By John Worlock, Member of the Board of Directors of Save Our Canyons

            This will be about Bonanza Flats, a large and attractive piece of undeveloped land just beyond the Guardsman Pass at the head of Big Cottonwood Canyon.  I became fond of that place some 24 years ago as I arrived here from the east coast, having driven and camped myself across the country.  I am not fond of superhighways, so when I discovered a back-country way to enter Salt Lake City from the east side, I took it.  It brought me up and through the beautiful Bonanza Flats, and I took my time, enjoying and photographing the scenery before descending into the valley.

            But no piece of mountain scenery is safe as long as there is money lying around waiting to be spent on mansions and resorts.  Bonanza Flats is on our minds because its urban neighbor, Park City, is scheming to take it off the market and turn it into permanent open space.  Park City proposes to float a bond issue of some $25 million to be ready in case it comes on the market in that price range.  Bravo….Park City.
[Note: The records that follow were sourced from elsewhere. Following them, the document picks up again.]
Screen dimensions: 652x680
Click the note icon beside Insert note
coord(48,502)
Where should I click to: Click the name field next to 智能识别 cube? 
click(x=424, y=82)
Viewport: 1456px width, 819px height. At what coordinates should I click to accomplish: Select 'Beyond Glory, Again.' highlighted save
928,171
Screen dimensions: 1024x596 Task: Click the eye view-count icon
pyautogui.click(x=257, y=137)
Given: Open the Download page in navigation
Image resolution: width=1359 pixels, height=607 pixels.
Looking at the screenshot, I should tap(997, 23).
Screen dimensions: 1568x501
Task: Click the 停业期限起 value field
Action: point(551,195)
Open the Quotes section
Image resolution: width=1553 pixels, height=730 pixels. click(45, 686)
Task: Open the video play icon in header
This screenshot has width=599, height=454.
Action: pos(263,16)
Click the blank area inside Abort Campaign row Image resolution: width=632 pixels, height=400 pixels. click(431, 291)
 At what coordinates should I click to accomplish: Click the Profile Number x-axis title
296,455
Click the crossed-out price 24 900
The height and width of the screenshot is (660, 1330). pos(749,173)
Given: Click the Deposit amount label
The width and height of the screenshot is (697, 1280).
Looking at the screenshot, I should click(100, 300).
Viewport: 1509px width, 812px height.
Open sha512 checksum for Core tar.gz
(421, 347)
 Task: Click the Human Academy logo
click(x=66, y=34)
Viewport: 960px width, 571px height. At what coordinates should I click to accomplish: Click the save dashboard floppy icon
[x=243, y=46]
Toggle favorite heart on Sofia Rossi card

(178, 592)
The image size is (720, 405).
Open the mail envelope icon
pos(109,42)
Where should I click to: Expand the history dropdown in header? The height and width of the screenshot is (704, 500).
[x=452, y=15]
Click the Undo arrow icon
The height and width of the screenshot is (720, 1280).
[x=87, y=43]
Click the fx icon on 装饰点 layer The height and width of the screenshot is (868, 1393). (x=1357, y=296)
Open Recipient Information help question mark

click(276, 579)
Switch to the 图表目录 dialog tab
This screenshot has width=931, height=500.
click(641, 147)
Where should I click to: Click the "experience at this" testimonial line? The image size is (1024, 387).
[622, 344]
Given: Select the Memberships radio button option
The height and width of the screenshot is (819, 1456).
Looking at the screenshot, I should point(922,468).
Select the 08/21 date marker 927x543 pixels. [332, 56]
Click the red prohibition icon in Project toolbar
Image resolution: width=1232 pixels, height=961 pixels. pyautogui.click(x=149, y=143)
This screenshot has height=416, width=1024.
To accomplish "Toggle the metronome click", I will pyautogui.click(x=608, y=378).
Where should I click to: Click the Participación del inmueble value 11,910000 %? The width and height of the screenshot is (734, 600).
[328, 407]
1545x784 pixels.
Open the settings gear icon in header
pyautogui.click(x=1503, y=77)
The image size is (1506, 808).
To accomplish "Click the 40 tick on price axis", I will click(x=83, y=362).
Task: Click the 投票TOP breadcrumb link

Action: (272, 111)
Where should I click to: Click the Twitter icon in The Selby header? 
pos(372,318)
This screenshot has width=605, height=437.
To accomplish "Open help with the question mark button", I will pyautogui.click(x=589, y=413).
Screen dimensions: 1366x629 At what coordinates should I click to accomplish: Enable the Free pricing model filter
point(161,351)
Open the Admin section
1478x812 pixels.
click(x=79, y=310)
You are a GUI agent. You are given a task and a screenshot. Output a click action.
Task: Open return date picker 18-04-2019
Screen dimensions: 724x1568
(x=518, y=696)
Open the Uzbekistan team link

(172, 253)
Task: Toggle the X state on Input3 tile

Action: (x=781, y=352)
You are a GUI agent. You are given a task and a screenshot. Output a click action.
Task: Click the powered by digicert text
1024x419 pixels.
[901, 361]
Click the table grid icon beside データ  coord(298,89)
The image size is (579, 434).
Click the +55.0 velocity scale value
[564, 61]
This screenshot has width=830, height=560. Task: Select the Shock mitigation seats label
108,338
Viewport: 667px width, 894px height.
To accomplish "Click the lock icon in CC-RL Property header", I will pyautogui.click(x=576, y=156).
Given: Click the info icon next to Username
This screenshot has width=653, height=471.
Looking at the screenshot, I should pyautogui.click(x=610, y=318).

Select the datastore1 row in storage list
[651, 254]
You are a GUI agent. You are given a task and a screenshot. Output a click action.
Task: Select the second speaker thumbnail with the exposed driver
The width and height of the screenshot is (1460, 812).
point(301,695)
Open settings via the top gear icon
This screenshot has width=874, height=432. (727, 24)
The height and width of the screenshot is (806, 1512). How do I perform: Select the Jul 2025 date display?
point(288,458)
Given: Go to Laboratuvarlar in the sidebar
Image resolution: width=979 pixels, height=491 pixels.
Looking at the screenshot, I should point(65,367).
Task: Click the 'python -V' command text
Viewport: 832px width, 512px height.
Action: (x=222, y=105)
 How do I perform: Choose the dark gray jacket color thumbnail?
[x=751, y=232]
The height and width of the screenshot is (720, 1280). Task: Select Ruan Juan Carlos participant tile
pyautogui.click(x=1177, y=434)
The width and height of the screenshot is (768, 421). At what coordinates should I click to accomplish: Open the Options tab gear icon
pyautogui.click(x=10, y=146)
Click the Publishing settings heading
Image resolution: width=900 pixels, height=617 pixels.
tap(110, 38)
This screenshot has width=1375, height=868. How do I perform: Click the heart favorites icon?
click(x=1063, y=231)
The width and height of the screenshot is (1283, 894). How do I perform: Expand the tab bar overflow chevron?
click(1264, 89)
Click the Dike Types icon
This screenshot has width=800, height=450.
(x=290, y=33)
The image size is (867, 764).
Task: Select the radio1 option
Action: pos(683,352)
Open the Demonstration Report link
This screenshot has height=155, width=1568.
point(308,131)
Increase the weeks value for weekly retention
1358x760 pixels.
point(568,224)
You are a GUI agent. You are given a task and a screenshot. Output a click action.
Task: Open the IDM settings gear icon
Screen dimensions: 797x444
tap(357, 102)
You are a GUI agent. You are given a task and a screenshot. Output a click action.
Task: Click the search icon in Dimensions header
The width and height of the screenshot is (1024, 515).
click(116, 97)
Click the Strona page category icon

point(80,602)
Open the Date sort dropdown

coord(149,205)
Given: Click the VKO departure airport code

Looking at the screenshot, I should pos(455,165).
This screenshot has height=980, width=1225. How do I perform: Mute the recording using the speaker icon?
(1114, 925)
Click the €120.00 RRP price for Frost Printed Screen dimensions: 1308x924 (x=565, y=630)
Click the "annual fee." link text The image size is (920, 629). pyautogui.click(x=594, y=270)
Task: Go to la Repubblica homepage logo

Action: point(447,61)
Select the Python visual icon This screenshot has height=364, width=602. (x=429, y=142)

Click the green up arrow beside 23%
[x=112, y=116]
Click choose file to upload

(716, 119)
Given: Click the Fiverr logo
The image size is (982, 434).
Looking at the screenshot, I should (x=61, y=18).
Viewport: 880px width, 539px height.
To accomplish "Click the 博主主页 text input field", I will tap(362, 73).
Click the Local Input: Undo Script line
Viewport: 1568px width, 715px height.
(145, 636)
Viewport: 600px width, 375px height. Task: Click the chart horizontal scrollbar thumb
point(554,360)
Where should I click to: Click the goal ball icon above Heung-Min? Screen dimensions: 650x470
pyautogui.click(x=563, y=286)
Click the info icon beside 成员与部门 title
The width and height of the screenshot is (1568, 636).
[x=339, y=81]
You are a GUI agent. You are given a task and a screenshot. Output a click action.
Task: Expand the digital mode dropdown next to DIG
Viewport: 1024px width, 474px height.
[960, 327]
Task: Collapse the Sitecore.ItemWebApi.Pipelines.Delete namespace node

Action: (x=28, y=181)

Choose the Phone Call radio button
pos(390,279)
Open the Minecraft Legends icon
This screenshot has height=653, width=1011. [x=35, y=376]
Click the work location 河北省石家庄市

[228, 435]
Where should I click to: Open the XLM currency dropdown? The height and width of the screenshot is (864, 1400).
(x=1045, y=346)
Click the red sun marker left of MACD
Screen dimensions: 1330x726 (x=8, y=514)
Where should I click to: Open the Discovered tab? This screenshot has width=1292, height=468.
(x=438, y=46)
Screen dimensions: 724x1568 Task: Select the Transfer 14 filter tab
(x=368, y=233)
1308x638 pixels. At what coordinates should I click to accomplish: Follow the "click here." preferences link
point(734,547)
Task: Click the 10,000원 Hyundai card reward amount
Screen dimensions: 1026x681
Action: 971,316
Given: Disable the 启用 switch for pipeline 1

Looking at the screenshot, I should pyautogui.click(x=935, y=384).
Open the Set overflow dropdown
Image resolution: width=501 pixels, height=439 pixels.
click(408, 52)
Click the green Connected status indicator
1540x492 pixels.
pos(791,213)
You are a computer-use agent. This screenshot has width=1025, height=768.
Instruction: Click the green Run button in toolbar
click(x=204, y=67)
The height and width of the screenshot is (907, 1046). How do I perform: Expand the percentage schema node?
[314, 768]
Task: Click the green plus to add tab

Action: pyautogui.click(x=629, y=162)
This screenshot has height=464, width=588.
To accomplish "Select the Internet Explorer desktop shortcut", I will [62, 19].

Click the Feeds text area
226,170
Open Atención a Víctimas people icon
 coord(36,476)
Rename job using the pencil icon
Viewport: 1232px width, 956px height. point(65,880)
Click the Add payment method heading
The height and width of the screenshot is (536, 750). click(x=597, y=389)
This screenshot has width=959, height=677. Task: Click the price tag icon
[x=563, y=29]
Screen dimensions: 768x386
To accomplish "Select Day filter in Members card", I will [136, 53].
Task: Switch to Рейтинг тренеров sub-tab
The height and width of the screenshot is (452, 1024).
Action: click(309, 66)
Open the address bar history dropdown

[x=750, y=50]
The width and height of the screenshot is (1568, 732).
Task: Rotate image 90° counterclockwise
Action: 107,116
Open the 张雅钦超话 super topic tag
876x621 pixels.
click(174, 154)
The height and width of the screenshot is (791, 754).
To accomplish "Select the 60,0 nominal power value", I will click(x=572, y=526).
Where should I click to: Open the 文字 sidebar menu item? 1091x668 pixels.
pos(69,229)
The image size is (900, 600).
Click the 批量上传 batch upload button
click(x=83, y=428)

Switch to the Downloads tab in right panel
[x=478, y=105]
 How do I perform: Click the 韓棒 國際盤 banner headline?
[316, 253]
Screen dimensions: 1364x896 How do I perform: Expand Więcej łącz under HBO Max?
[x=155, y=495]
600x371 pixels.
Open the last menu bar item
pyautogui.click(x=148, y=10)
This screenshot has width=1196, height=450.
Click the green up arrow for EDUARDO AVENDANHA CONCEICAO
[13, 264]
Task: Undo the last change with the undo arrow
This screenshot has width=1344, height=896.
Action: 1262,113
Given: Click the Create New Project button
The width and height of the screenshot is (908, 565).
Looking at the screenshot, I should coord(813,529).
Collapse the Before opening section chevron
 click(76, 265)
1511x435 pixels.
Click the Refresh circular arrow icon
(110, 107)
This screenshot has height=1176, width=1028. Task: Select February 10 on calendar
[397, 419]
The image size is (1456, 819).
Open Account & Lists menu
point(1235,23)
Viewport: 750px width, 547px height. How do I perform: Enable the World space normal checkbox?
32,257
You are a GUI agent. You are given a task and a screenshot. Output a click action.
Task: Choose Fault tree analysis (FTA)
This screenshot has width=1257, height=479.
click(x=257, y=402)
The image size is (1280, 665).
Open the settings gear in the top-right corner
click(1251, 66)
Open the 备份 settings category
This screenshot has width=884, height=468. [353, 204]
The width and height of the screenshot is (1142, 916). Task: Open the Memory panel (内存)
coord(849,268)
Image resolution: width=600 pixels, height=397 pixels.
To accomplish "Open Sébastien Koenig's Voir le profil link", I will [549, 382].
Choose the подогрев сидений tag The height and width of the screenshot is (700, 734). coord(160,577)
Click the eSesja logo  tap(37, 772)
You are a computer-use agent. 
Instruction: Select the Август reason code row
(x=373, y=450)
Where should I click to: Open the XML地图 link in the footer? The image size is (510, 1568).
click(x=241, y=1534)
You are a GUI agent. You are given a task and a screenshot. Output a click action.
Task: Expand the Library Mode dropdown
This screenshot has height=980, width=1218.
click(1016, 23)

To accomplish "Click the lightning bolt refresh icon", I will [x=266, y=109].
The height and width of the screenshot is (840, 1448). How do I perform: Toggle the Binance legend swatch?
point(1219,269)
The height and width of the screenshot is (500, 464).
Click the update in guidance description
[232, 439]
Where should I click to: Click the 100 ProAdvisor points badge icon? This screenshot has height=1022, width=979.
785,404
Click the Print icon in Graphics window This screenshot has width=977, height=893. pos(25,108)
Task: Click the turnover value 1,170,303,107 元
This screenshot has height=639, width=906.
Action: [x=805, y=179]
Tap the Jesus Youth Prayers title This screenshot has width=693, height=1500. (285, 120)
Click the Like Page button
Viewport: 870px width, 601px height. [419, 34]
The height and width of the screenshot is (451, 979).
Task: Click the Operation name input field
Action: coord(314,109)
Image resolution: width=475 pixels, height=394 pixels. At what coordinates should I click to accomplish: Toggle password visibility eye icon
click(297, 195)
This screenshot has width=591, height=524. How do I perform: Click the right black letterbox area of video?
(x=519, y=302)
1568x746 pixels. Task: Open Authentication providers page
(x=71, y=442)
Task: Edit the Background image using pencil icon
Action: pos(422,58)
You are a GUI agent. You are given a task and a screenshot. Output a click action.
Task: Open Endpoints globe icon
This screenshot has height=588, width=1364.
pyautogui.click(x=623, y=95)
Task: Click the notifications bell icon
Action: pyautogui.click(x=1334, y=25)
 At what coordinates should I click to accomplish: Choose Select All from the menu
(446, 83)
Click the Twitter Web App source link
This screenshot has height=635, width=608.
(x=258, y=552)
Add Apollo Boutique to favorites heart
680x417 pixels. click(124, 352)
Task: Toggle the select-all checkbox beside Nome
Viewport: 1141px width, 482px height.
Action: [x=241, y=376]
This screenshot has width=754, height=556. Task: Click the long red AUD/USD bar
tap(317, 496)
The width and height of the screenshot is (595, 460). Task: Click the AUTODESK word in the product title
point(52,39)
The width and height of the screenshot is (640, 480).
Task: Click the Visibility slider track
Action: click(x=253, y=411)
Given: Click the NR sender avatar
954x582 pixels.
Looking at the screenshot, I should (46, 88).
            Bonanza Flats is 1,400 acres of undeveloped and pristine ground traversed by Guardsman Pass Road in unincorporated Wasatch County at the upper elevations of the Wasatch Mountains. It is scenic mountain land with alpine terrain of dramatic stands of conifers, large aspen groves, steep cliffs, alpine lakes, and open meadows.

            Unfortunately, Park City is not the only schemer in the neighborhood.  At least one developer has expressed an interest in turning it into a high-end mountain resort.  The prospect of a private, exclusive club for the wealthy with golfing, horseback riding, fishing, skiing et cetera is beyond frightening.

            We suggest that Park City is not the only entity that should be interested, as it will benefit  citizens of three counties to have that open space not only preserved but opened up for public enjoyment.  The three are Wasatch County, where the Flats lie, plus the contiguous Salt Lake and Summit Counties.  All of us can benefit from an immense public playground of such beauty.

            Let’s applaud Park City and urge our Wasatch Front leaders to join the campaign for the preservation of the Bonanza Flats.